Tesla Energy Operations, Inc.
- Type: Division
- Industry: Renewable energy
- Predecessors: SolarCity; Zep Solar;
- Founded: April 30, 2015; 11 years ago
- Products: Solar panels; Solar Roof; Powerwall; Megapack;
- Production output: ▲31.4 GWh battery energy storage systems (2024); ▼223 MW solar (2023);
- Revenue: US$10.1 billion (2024)
- Net income: US$2.6 billion (2024)
- Total assets: US$4.9 billion (2024)
- Parent: Tesla, Inc.
- Website: tesla.com/energy

= Tesla Energy =

American solar energy generation and battery energy storage company

Tesla Energy Operations, Inc. is the sustainable energy division of Tesla, Inc. that develops, manufactures, sells and installs photovoltaic solar energy generation systems, battery energy storage products and other related products and services to residential, commercial and industrial customers.

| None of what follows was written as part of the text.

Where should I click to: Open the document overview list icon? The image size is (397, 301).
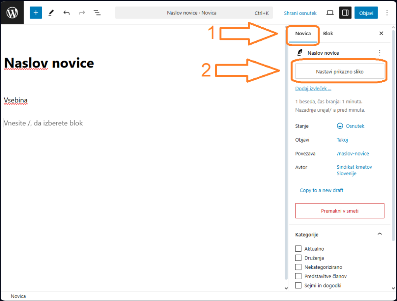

The division was founded on April 30, 2015, when Tesla CEO Elon Musk announced that the company would apply the battery technology it developed for electric cars to a home energy storage system called the Powerwall. In November 2016, Tesla acquired SolarCity, in a US$2.6 billion deal, and added solar energy generation to Tesla Energy's business. This deal was controversial; at the time of the acquisition, SolarCity was facing liquidity issues.

The company's current power generation products include solar panels (manufactured by other companies for Tesla), the Tesla Solar Roof (a solar shingle system), and the Tesla Solar Inverter. The company also makes a large-scale energy storage system called the Megapack. Additionally, Tesla develops software to support its energy products.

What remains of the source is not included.